A recent study by the Institute of Mental Health and Neurosciences (IMHANS) has revealed concerning levels of psychiatric distress among infertile couples in Kashmir.
Titled “Prevalence and Pattern of Psychiatric Morbidity in Couples Seeking Treatment for Infertility in a Tertiary Care Hospital,” the research disclosed that 73% of infertile women and 40% of infertile men are grappling with mental health challenges like depression, anxiety, and panic disorders.
Conducted at City Hospital and involving 212 couples, the study identified major depressive disorder affecting 29.72% of women and 11.79% of men. Generalized anxiety disorder was observed in 9.91% of women and 8.02% of men, while panic disorder affected 6.13% of women and 7.55% of men.
Leading causes of female infertility cited in the research included polycystic ovary syndrome (PCOS), endometriosis, and tubal blockage, whereas oligospermia and azoospermia were noted as significant factors for males.
Women were found to be more susceptible to psychiatric illnesses than men, particularly in the domains of depression, anxiety disorders, panic disorders, obsessive-compulsive disorder (OCD), suicidality, and substance use disorder. The study also pinpointed the age group between 26 to 35 years, rural backgrounds, lower-middle socioeconomic status, and unemployment as factors contributing to higher rates of psychiatric morbidity.

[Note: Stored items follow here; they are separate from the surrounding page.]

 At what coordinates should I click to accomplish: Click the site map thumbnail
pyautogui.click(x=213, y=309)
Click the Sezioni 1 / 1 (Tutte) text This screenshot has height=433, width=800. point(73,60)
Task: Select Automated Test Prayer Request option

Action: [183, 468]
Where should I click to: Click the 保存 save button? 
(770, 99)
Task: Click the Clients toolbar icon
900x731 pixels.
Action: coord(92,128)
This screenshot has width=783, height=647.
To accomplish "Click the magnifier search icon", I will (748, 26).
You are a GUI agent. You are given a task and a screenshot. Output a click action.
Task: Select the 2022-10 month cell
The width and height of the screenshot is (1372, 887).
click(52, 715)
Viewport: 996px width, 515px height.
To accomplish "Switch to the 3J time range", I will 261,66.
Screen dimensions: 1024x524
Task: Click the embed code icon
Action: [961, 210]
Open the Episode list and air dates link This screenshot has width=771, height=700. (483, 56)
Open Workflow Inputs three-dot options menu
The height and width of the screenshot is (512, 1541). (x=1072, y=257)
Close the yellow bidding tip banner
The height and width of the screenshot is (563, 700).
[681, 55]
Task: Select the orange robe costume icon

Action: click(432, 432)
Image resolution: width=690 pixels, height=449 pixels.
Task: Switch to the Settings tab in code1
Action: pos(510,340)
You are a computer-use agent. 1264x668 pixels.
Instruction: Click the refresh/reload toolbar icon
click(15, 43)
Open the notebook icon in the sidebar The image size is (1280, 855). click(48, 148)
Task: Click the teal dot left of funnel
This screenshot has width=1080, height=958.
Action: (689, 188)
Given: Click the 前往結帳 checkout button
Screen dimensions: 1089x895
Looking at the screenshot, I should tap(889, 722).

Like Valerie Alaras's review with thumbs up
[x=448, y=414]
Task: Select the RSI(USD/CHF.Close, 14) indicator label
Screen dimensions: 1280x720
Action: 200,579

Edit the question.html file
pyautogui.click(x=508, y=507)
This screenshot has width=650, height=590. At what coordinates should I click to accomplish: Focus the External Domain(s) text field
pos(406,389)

Primary infertility was highlighted as being associated with more severe psychiatric issues compared to secondary infertility, exacerbated by the financial strain of costly and invasive fertility treatments. This often results in marital discord due to the stress of treatment, financial hardships, and family disruptions.
The study underscored the critical need for comprehensive support from healthcare providers, mental health specialists, support groups, and the broader community to alleviate these challenges. It strongly advocated for integrating psychological support into fertility treatment plans to enhance the overall well-being of affected individuals.
In response to these findings, health authorities are contemplating new guidelines that would mandate psychological counseling for couples undergoing fertility treatments. Local support groups such as the Kashmir Fertility Support Network have welcomed these developments, hoping for improved care for infertile couples across the region.
Moving forward, the IMHANS research team plans to conduct follow-up studies to assess the long-term impact of infertility on mental health and evaluate the effectiveness of intervention strategies. Collaboration with fertility clinics is also planned to develop integrated care models addressing both physical and mental health aspects of infertility treatment.
As awareness of this issue grows, healthcare providers and policymakers are urged to recognize the mental health implications of infertility and allocate appropriate resources for supportive care. This study marks a significant step towards understanding and addressing the intricate relationship between infertility and mental health in Kashmir.